I like making simple noodle broth dishes, they're quick and healthy, refreshing in summer and warming in winter. But it's always been a pain to do one quickly without using stock or flavour concentrate, or tinned consomme. Wine isn't appropriate, and water doesn't cut it. The bought concentrates from the Chinese shop are very salty, or too hot, or just come in HUGE packs. I found a recipe for Vegetable Pho by Sophie Grigson in the Waitrose food magazine for July 2005, which is fairly standard, but did include this roast vegetable stock. It's my intention to make it once to try it, and if it works, make it in quantity and freeze in portions enough for 2-3 servings. This amount serves 4, supporting 125 gms rice noodles, lots of veg and 150gms tofu for the protein.
- 6 cm root ginger, sliced thickly
- 1 large onion, cut into 8 wedges
- 3 whole star anise
- 1 cinnamon stick
- 3 carrots, quartered lengthways
- 3 stems celery, thickly sliced
- 1 leek, trimmed and thickly sliced
- 2 bay leaves
- 1 tbsp vegetable oil
- 2 litres water
- 3 tbsps soy sauce
- 0.5 tbsp caster sugar
Preheat oven to Gas Mark 8. Toss the veg and spices in the oil, and tip into a roasting pan. Roast for half an hour, until the veggies are patched with brown. Transfer to a big pan, scraping all the residues in. Add water, soy sauce and sugar. Boil and simmer for 30 minutes. Strain.
We have a lot of tuna and scallop dishes from drgourmet, that have this kind of look and feel. So this is something we could easily eat for a main evening meal that would fit right in to our plan. A lot of the drgourmet stuff is the fish/veg/sauce and then served with rice, this is good as it has noodles built right in. From delicious magazine December 2005, edited to serve 2. Calorie count 500 on the button.
- 200 gms tuna, cut into strips
- 1.5 tbsps teriyaki marinade
- 1.5 tbsps light soy sauce
- 1 tbsp vegetable oil
- 0.5 tbsp sesame oil
- 1 spring onion finely chopped
- 1 garlic clove, crushed
- 1 tsp grated fresh ginger
- 125 gms dried medium egg noodles (or ready-to-wok)
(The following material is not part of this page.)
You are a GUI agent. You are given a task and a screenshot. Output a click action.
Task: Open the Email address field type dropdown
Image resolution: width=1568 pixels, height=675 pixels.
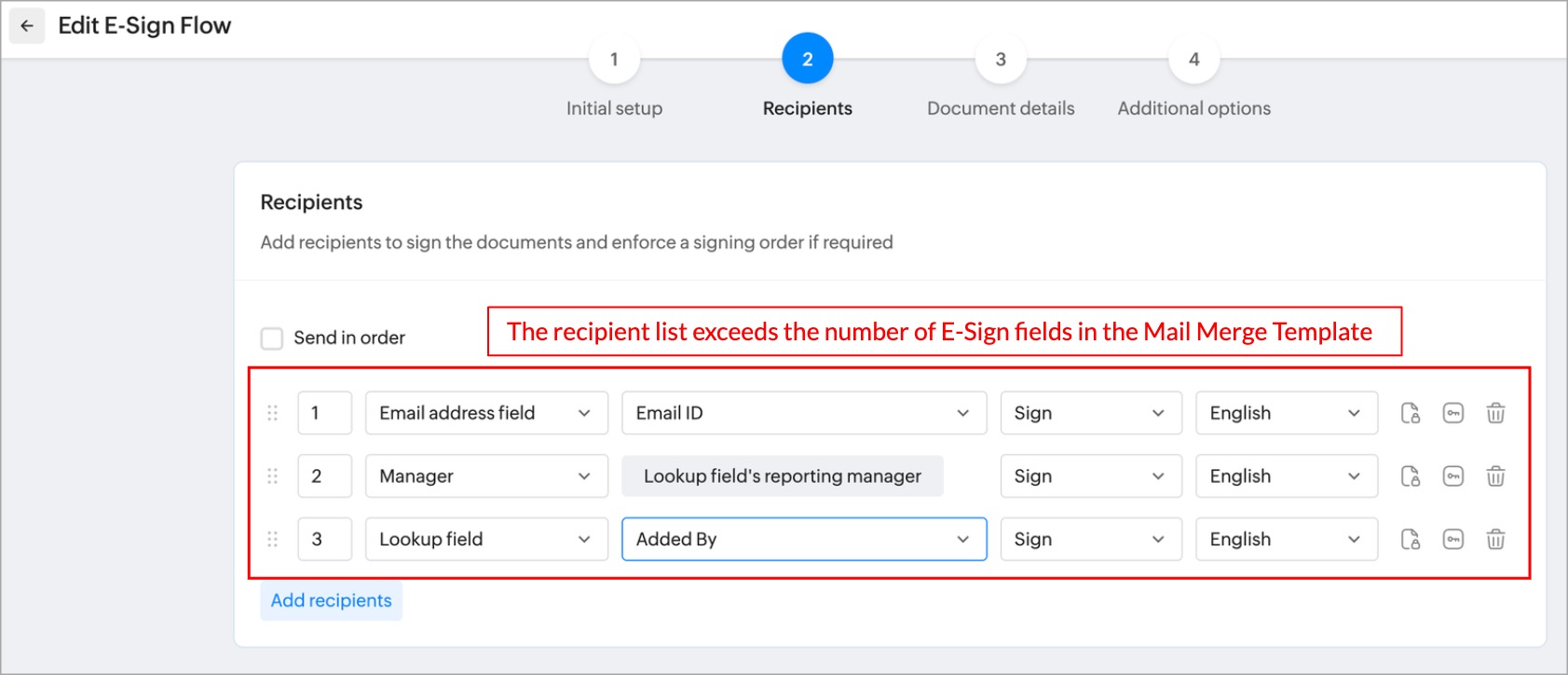[485, 413]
- 100 gms pak choi, leaves separated and torn if large
- 50 ml plus a splash of water
- 0.5 tbsp sesame seeds
Marinade the tuna in the teriyaki (doesn't say how long).
Mix soy, half vegetable oil, sesame oil, onions, garlic and ginger in a small bowl and set aside.
Cook the noodles unless you're using ready-to-wok.
Heat the rest of the oil, drain the fish and sear over high heat, both sides, for 1 minute each side. Put on a warm plate.
Add the pak choi and a splash of water to the pan and cook for 1 minute.
Add noodles, water and the sauce mixture from the small bowl. Stir-fry until warmed through.
Put noodle mixture in bowls, top with tuna and sprinkle with sesame seeds.